Excerpted data:
────────────────────

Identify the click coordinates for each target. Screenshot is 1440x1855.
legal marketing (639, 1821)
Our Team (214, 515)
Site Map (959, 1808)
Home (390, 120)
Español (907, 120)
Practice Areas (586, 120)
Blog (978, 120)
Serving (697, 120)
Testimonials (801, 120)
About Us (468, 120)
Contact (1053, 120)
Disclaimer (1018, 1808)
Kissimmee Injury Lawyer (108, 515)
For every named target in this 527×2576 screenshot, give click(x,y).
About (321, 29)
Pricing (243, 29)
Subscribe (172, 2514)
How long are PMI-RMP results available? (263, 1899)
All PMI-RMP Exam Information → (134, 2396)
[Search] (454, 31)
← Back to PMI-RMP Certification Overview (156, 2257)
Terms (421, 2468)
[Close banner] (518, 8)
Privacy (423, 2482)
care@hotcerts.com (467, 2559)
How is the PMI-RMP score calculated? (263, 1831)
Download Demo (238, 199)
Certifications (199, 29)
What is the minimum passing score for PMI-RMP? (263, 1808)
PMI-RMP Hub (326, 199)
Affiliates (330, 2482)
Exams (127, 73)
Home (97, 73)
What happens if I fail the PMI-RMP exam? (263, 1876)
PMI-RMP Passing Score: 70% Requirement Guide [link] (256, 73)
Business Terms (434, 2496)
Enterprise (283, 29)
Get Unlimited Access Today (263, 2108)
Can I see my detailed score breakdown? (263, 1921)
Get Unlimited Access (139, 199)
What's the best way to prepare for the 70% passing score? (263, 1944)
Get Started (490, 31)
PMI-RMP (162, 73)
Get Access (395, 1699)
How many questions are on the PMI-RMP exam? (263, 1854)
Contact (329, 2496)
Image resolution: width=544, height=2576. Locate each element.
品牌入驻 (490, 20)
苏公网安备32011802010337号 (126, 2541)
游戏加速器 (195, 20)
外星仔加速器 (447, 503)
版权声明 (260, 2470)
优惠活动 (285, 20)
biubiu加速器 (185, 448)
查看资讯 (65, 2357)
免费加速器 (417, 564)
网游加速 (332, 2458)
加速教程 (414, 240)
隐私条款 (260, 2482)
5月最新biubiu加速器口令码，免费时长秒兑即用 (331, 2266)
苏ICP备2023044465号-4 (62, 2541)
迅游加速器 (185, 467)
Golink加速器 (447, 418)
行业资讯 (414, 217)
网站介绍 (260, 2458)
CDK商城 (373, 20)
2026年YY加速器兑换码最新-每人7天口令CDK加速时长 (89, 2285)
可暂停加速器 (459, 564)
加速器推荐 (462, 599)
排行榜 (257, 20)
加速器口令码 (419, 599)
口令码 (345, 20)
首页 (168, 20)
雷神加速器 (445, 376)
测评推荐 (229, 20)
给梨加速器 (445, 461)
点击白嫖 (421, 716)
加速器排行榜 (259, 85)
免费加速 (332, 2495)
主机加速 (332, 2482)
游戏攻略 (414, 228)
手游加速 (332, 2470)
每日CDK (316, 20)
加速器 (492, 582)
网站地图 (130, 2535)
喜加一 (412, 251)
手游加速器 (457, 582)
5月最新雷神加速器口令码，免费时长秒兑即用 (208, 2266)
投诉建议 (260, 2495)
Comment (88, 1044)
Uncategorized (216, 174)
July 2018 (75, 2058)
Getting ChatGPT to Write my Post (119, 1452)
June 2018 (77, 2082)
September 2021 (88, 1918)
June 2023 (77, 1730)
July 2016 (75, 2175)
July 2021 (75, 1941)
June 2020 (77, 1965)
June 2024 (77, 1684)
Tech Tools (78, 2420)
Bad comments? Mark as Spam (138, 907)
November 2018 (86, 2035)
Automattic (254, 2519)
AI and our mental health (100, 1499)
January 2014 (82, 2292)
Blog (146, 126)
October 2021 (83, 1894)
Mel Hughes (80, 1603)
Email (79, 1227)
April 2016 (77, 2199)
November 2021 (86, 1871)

────────────────────

Set problem:
Can you put each line of the items above into a Markdown table with the columns "No." and "Entry", numbering the rows and leaving out any blank lines?

Finished task:
| No. | Entry |
|---|---|
| 1 | Identify the click coordinates for each target. Screenshot is 1440x1855. |
| 2 | legal marketing (639, 1821) |
| 3 | Our Team (214, 515) |
| 4 | Site Map (959, 1808) |
| 5 | Home (390, 120) |
| 6 | Español (907, 120) |
| 7 | Practice Areas (586, 120) |
| 8 | Blog (978, 120) |
| 9 | Serving (697, 120) |
| 10 | Testimonials (801, 120) |
| 11 | About Us (468, 120) |
| 12 | Contact (1053, 120) |
| 13 | Disclaimer (1018, 1808) |
| 14 | Kissimmee Injury Lawyer (108, 515) |
| 15 | For every named target in this 527×2576 screenshot, give click(x,y). |
| 16 | About (321, 29) |
| 17 | Pricing (243, 29) |
| 18 | Subscribe (172, 2514) |
| 19 | How long are PMI-RMP results available? (263, 1899) |
| 20 | All PMI-RMP Exam Information → (134, 2396) |
| 21 | [Search] (454, 31) |
| 22 | ← Back to PMI-RMP Certification Overview (156, 2257) |
| 23 | Terms (421, 2468) |
| 24 | [Close banner] (518, 8) |
| 25 | Privacy (423, 2482) |
| 26 | care@hotcerts.com (467, 2559) |
| 27 | How is the PMI-RMP score calculated? (263, 1831) |
| 28 | Download Demo (238, 199) |
| 29 | Certifications (199, 29) |
| 30 | What is the minimum passing score for PMI-RMP? (263, 1808) |
| 31 | PMI-RMP Hub (326, 199) |
| 32 | Affiliates (330, 2482) |
| 33 | Exams (127, 73) |
| 34 | Home (97, 73) |
| 35 | What happens if I fail the PMI-RMP exam? (263, 1876) |
| 36 | PMI-RMP Passing Score: 70% Requirement Guide [link] (256, 73) |
| 37 | Business Terms (434, 2496) |
| 38 | Enterprise (283, 29) |
| 39 | Get Unlimited Access Today (263, 2108) |
| 40 | Can I see my detailed score breakdown? (263, 1921) |
| 41 | Get Unlimited Access (139, 199) |
| 42 | What's the best way to prepare for the 70% passing score? (263, 1944) |
| 43 | Get Started (490, 31) |
| 44 | PMI-RMP (162, 73) |
| 45 | Get Access (395, 1699) |
| 46 | How many questions are on the PMI-RMP exam? (263, 1854) |
| 47 | Contact (329, 2496) |
| 48 | Image resolution: width=544, height=2576. Locate each element. |
| 49 | 品牌入驻 (490, 20) |
| 50 | 苏公网安备32011802010337号 (126, 2541) |
| 51 | 游戏加速器 (195, 20) |
| 52 | 外星仔加速器 (447, 503) |
| 53 | 版权声明 (260, 2470) |
| 54 | 优惠活动 (285, 20) |
| 55 | biubiu加速器 (185, 448) |
| 56 | 查看资讯 (65, 2357) |
| 57 | 免费加速器 (417, 564) |
| 58 | 网游加速 (332, 2458) |
| 59 | 加速教程 (414, 240) |
| 60 | 隐私条款 (260, 2482) |
| 61 | 5月最新biubiu加速器口令码，免费时长秒兑即用 (331, 2266) |
| 62 | 苏ICP备2023044465号-4 (62, 2541) |
| 63 | 迅游加速器 (185, 467) |
| 64 | Golink加速器 (447, 418) |
| 65 | 行业资讯 (414, 217) |
| 66 | 网站介绍 (260, 2458) |
| 67 | CDK商城 (373, 20) |
| 68 | 2026年YY加速器兑换码最新-每人7天口令CDK加速时长 (89, 2285) |
| 69 | 可暂停加速器 (459, 564) |
| 70 | 加速器推荐 (462, 599) |
| 71 | 排行榜 (257, 20) |
| 72 | 加速器口令码 (419, 599) |
| 73 | 口令码 (345, 20) |
| 74 | 首页 (168, 20) |
| 75 | 雷神加速器 (445, 376) |
| 76 | 测评推荐 (229, 20) |
| 77 | 给梨加速器 (445, 461) |
| 78 | 点击白嫖 (421, 716) |
| 79 | 加速器排行榜 (259, 85) |
| 80 | 免费加速 (332, 2495) |
| 81 | 主机加速 (332, 2482) |
| 82 | 游戏攻略 (414, 228) |
| 83 | 手游加速 (332, 2470) |
| 84 | 每日CDK (316, 20) |
| 85 | 加速器 (492, 582) |
| 86 | 网站地图 (130, 2535) |
| 87 | 喜加一 (412, 251) |
| 88 | 手游加速器 (457, 582) |
| 89 | 5月最新雷神加速器口令码，免费时长秒兑即用 (208, 2266) |
| 90 | 投诉建议 (260, 2495) |
| 91 | Comment (88, 1044) |
| 92 | Uncategorized (216, 174) |
| 93 | July 2018 (75, 2058) |
| 94 | Getting ChatGPT to Write my Post (119, 1452) |
| 95 | June 2018 (77, 2082) |
| 96 | September 2021 (88, 1918) |
| 97 | June 2023 (77, 1730) |
| 98 | July 2016 (75, 2175) |
| 99 | July 2021 (75, 1941) |
| 100 | June 2020 (77, 1965) |
| 101 | June 2024 (77, 1684) |
| 102 | Tech Tools (78, 2420) |
| 103 | Bad comments? Mark as Spam (138, 907) |
| 104 | November 2018 (86, 2035) |
| 105 | Automattic (254, 2519) |
| 106 | AI and our mental health (100, 1499) |
| 107 | January 2014 (82, 2292) |
| 108 | Blog (146, 126) |
| 109 | October 2021 (83, 1894) |
| 110 | Mel Hughes (80, 1603) |
| 111 | Email (79, 1227) |
| 112 | April 2016 (77, 2199) |
| 113 | November 2021 (86, 1871) |